§ **TEXTAUSZUG**:
Zitat Quinn: »It depends on my life to be created – it’s made from the substance of me; and so I think of it as the purest form of sculpture to sculpt your own body, from your own body.«

Blut hat in der Kunstgeschichte oft als kraftvolles Symbol für Leben, Tod, Opfer und Transformation gedient. Von religiösen Darstellungen wie der Kreuzigung Christi, verbunden mit der Sehnsucht nach Ewigkeit, bis zur zeitgenössischen Kunst wie bei dem Wiener Aktionskünstler Hermann Nitsch, der in den Aktionen seines Orgien-Mysterien-Theaters Blut in Hektolitern verschüttete.

In den 1970er Jahren begannen feministische Künstlerinnen die Menstruation zu thematisieren: Judy Chicago fotografierte eine Frau, die sich einen blutigen Tampon aus der Vulva zieht, und auch Pipilotti Rist feierte in ihrem Video Blutclip die monatliche Blutung der Frau.
Die Tabuisierung der Periode hatte übrigens zur Folge, dass Menstruationsblut in der Werbung immer nur als blaue Flüssigkeit gezeigt wurde. Erst 2016 war in einem Werbespot erstmals eine rote Flüssigkeit zu sehen.

§ **VORLIEGENDES MATERIAL**:
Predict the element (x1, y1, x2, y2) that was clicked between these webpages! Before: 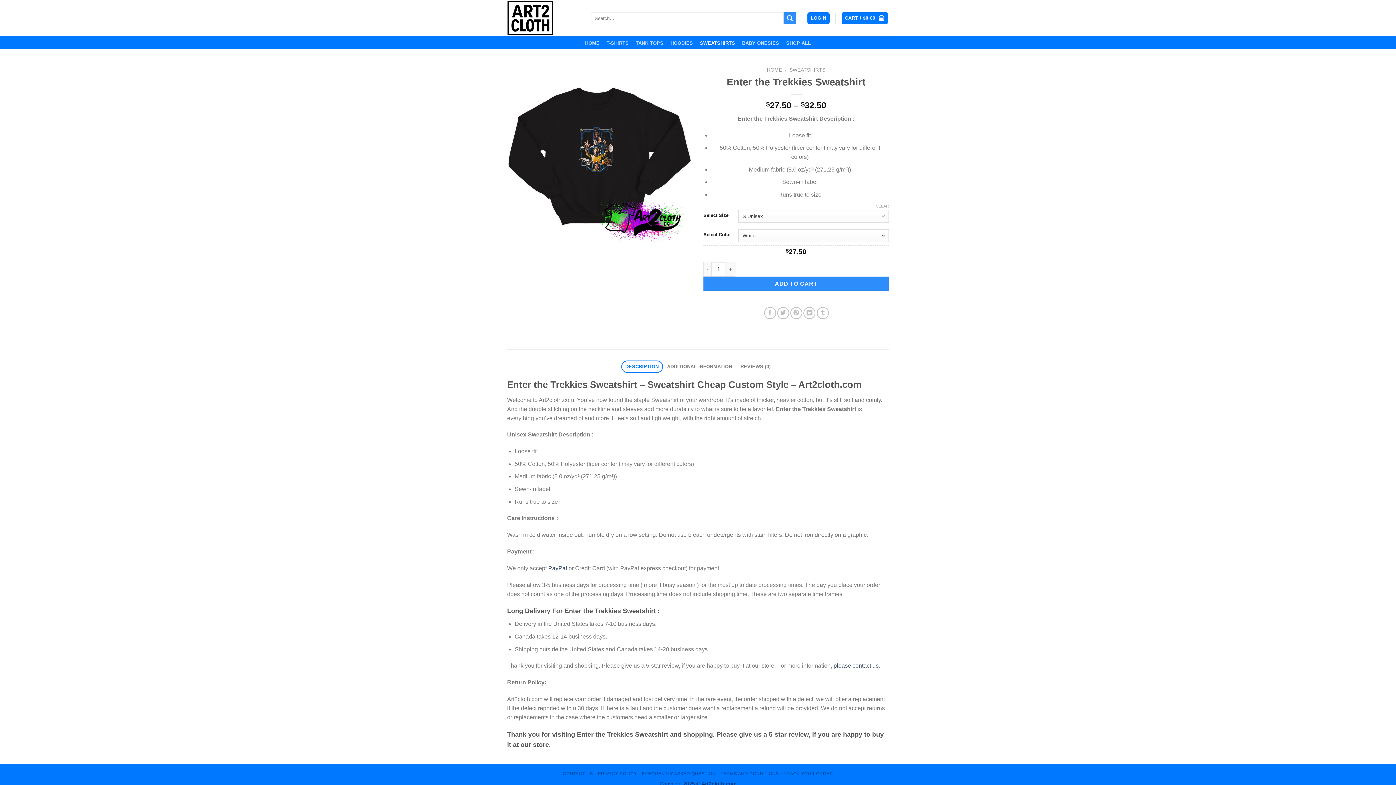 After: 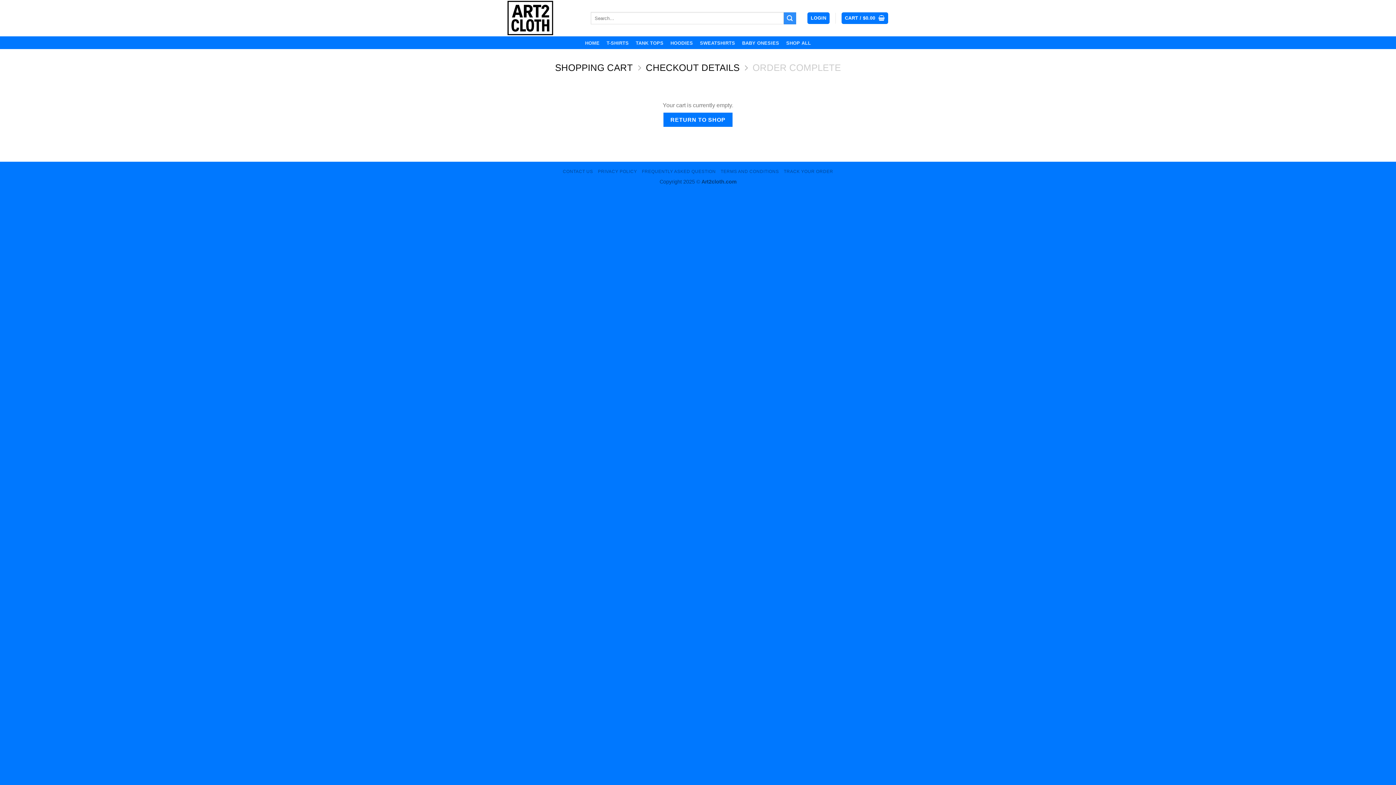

§ **ZU BEARBEITEN**:
1 - Beantworte zum Textauszug über Blut in der Kunst:
(a) Wie heißt das Theater, in dessen Aktionen Hermann Nitsch Blut verschüttete?
(b) Was fotografierte Judy Chicago?
(c) Seit welchem Jahr war in einem Werbespot erstmals eine rote Flüssigkeit zu sehen?
2 - Drucke aus dem Textauszug den Abschnitt, der mit den Worten „In den 1970er“ beginnt und mit „Flüssigkeit zu sehen.“ endet, genau ab.

§ **GEGEBENE ANTWORTEN**:
1 -
(a) Orgien-Mysterien-Theater
(b) Eine Frau, die sich einen blutigen Tampon aus der Vulva zieht
(c) 2016

2 -
In den 1970er Jahren begannen feministische Künstlerinnen die Menstruation zu thematisieren: Judy Chicago fotografierte eine Frau, die sich einen blutigen Tampon aus der Vulva zieht, und auch Pipilotti Rist feierte in ihrem Video Blutclip die monatliche Blutung der Frau.
Die Tabuisierung der Periode hatte übrigens zur Folge, dass Menstruationsblut in der Werbung immer nur als blaue Flüssigkeit gezeigt wurde. Erst 2016 war in einem Werbespot erstmals eine rote Flüssigkeit zu sehen.